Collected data
++++++++

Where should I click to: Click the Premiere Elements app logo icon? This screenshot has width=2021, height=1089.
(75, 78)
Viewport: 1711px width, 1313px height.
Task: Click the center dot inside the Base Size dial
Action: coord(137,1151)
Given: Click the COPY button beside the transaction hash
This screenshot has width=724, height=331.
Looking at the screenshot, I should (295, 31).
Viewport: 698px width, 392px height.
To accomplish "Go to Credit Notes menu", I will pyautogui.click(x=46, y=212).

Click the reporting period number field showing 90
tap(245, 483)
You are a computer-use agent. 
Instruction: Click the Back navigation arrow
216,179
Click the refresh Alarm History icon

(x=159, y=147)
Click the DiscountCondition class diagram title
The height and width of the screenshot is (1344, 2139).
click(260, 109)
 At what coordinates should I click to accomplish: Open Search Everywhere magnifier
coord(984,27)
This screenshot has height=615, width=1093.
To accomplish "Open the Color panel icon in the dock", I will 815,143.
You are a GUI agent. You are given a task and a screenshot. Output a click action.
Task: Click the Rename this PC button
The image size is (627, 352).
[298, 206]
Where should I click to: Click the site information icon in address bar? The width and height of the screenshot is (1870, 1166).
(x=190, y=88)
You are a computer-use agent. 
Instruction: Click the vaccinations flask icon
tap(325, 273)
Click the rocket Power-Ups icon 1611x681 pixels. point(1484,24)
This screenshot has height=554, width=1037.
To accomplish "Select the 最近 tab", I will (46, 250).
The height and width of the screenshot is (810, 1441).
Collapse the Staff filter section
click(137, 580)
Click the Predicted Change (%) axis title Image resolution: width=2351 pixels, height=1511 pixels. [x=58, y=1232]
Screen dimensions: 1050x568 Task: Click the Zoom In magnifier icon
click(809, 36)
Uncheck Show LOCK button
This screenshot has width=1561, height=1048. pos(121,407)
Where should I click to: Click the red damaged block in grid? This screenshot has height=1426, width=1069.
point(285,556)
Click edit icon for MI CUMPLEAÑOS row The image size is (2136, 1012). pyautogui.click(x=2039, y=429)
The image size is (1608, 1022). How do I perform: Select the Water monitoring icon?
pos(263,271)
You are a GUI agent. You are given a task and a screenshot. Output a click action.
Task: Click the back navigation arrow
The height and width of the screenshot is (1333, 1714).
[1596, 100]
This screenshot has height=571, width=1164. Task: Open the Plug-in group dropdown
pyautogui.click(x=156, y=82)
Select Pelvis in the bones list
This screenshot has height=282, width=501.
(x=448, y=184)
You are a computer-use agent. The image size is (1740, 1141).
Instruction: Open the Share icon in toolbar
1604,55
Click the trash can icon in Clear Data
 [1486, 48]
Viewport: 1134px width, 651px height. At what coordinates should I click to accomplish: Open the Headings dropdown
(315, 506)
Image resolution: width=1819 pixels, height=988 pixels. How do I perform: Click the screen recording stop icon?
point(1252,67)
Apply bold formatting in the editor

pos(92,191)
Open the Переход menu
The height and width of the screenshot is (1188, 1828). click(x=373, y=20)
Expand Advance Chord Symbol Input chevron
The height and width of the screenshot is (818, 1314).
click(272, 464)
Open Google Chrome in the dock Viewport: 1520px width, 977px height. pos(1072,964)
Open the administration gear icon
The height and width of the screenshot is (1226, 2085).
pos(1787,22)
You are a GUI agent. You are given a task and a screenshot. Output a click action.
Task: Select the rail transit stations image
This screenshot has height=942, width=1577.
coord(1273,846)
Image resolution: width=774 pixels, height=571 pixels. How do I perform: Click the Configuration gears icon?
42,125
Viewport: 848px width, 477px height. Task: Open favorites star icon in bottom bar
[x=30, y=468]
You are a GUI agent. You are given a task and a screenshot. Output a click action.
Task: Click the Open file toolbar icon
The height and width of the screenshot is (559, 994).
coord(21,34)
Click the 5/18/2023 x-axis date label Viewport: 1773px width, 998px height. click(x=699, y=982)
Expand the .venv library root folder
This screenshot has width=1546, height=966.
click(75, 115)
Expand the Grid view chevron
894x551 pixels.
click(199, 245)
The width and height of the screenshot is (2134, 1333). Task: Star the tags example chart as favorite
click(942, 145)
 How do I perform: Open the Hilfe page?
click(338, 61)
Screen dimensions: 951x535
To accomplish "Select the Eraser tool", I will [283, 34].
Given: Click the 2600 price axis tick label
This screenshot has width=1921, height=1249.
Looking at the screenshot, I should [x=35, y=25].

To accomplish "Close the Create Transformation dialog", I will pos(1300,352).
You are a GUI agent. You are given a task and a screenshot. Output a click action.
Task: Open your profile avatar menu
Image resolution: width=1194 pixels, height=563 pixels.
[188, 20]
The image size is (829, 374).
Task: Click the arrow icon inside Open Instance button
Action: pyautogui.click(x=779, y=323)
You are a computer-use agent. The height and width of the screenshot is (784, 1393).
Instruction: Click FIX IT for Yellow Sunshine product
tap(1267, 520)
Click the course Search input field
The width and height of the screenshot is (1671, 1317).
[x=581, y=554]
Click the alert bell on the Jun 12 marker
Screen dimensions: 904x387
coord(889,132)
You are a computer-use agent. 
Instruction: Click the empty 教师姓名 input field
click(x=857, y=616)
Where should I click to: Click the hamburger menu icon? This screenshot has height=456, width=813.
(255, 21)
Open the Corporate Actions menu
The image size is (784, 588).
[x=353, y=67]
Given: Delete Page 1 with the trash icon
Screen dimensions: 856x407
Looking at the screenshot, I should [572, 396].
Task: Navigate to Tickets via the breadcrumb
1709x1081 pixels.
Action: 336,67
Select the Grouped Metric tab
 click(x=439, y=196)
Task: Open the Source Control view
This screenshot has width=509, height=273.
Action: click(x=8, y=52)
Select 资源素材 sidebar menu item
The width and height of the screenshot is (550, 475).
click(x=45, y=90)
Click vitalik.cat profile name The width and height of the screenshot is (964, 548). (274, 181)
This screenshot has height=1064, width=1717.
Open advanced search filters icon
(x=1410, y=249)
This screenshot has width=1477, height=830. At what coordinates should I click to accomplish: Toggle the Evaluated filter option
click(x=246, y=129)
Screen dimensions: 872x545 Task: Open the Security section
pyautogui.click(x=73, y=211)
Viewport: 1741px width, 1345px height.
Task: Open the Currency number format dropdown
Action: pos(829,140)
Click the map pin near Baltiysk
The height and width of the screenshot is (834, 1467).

++++++++

What is being asked
Your task is an exact transcription of every line above.

Exercise solution
Where should I click to: Click the Premiere Elements app logo icon? This screenshot has width=2021, height=1089.
(75, 78)
Viewport: 1711px width, 1313px height.
Task: Click the center dot inside the Base Size dial
Action: coord(137,1151)
Given: Click the COPY button beside the transaction hash
This screenshot has width=724, height=331.
Looking at the screenshot, I should (295, 31).
Viewport: 698px width, 392px height.
To accomplish "Go to Credit Notes menu", I will pyautogui.click(x=46, y=212).

Click the reporting period number field showing 90
tap(245, 483)
You are a computer-use agent. 
Instruction: Click the Back navigation arrow
216,179
Click the refresh Alarm History icon

(x=159, y=147)
Click the DiscountCondition class diagram title
The height and width of the screenshot is (1344, 2139).
click(260, 109)
 At what coordinates should I click to accomplish: Open Search Everywhere magnifier
coord(984,27)
This screenshot has height=615, width=1093.
To accomplish "Open the Color panel icon in the dock", I will 815,143.
You are a GUI agent. You are given a task and a screenshot. Output a click action.
Task: Click the Rename this PC button
The image size is (627, 352).
[298, 206]
Where should I click to: Click the site information icon in address bar? The width and height of the screenshot is (1870, 1166).
(x=190, y=88)
You are a computer-use agent. 
Instruction: Click the vaccinations flask icon
tap(325, 273)
Click the rocket Power-Ups icon 1611x681 pixels. point(1484,24)
This screenshot has height=554, width=1037.
To accomplish "Select the 最近 tab", I will (46, 250).
The height and width of the screenshot is (810, 1441).
Collapse the Staff filter section
click(137, 580)
Click the Predicted Change (%) axis title Image resolution: width=2351 pixels, height=1511 pixels. [x=58, y=1232]
Screen dimensions: 1050x568 Task: Click the Zoom In magnifier icon
click(809, 36)
Uncheck Show LOCK button
This screenshot has width=1561, height=1048. pos(121,407)
Where should I click to: Click the red damaged block in grid? This screenshot has height=1426, width=1069.
point(285,556)
Click edit icon for MI CUMPLEAÑOS row The image size is (2136, 1012). pyautogui.click(x=2039, y=429)
The image size is (1608, 1022). How do I perform: Select the Water monitoring icon?
pos(263,271)
You are a GUI agent. You are given a task and a screenshot. Output a click action.
Task: Click the back navigation arrow
The height and width of the screenshot is (1333, 1714).
[1596, 100]
This screenshot has height=571, width=1164. Task: Open the Plug-in group dropdown
pyautogui.click(x=156, y=82)
Select Pelvis in the bones list
This screenshot has height=282, width=501.
(x=448, y=184)
You are a computer-use agent. The image size is (1740, 1141).
Instruction: Open the Share icon in toolbar
1604,55
Click the trash can icon in Clear Data
 [1486, 48]
Viewport: 1134px width, 651px height. At what coordinates should I click to accomplish: Open the Headings dropdown
(315, 506)
Image resolution: width=1819 pixels, height=988 pixels. How do I perform: Click the screen recording stop icon?
point(1252,67)
Apply bold formatting in the editor

pos(92,191)
Open the Переход menu
The height and width of the screenshot is (1188, 1828). click(x=373, y=20)
Expand Advance Chord Symbol Input chevron
The height and width of the screenshot is (818, 1314).
click(272, 464)
Open Google Chrome in the dock Viewport: 1520px width, 977px height. pos(1072,964)
Open the administration gear icon
The height and width of the screenshot is (1226, 2085).
pos(1787,22)
You are a GUI agent. You are given a task and a screenshot. Output a click action.
Task: Select the rail transit stations image
This screenshot has height=942, width=1577.
coord(1273,846)
Image resolution: width=774 pixels, height=571 pixels. How do I perform: Click the Configuration gears icon?
42,125
Viewport: 848px width, 477px height. Task: Open favorites star icon in bottom bar
[x=30, y=468]
You are a GUI agent. You are given a task and a screenshot. Output a click action.
Task: Click the Open file toolbar icon
The height and width of the screenshot is (559, 994).
coord(21,34)
Click the 5/18/2023 x-axis date label Viewport: 1773px width, 998px height. click(x=699, y=982)
Expand the .venv library root folder
This screenshot has width=1546, height=966.
click(75, 115)
Expand the Grid view chevron
894x551 pixels.
click(199, 245)
The width and height of the screenshot is (2134, 1333). Task: Star the tags example chart as favorite
click(942, 145)
 How do I perform: Open the Hilfe page?
click(338, 61)
Screen dimensions: 951x535
To accomplish "Select the Eraser tool", I will [283, 34].
Given: Click the 2600 price axis tick label
This screenshot has width=1921, height=1249.
Looking at the screenshot, I should [x=35, y=25].

To accomplish "Close the Create Transformation dialog", I will pos(1300,352).
You are a GUI agent. You are given a task and a screenshot. Output a click action.
Task: Open your profile avatar menu
Image resolution: width=1194 pixels, height=563 pixels.
[188, 20]
The image size is (829, 374).
Task: Click the arrow icon inside Open Instance button
Action: pyautogui.click(x=779, y=323)
You are a computer-use agent. The height and width of the screenshot is (784, 1393).
Instruction: Click FIX IT for Yellow Sunshine product
tap(1267, 520)
Click the course Search input field
The width and height of the screenshot is (1671, 1317).
[x=581, y=554]
Click the alert bell on the Jun 12 marker
Screen dimensions: 904x387
coord(889,132)
You are a computer-use agent. 
Instruction: Click the empty 教师姓名 input field
click(x=857, y=616)
Where should I click to: Click the hamburger menu icon? This screenshot has height=456, width=813.
(255, 21)
Open the Corporate Actions menu
The image size is (784, 588).
[x=353, y=67]
Given: Delete Page 1 with the trash icon
Screen dimensions: 856x407
Looking at the screenshot, I should [572, 396].
Task: Navigate to Tickets via the breadcrumb
1709x1081 pixels.
Action: 336,67
Select the Grouped Metric tab
 click(x=439, y=196)
Task: Open the Source Control view
This screenshot has width=509, height=273.
Action: click(x=8, y=52)
Select 资源素材 sidebar menu item
The width and height of the screenshot is (550, 475).
click(x=45, y=90)
Click vitalik.cat profile name The width and height of the screenshot is (964, 548). (274, 181)
This screenshot has height=1064, width=1717.
Open advanced search filters icon
(x=1410, y=249)
This screenshot has width=1477, height=830. At what coordinates should I click to accomplish: Toggle the Evaluated filter option
click(x=246, y=129)
Screen dimensions: 872x545 Task: Open the Security section
pyautogui.click(x=73, y=211)
Viewport: 1741px width, 1345px height.
Task: Open the Currency number format dropdown
Action: pos(829,140)
Click the map pin near Baltiysk
The height and width of the screenshot is (834, 1467).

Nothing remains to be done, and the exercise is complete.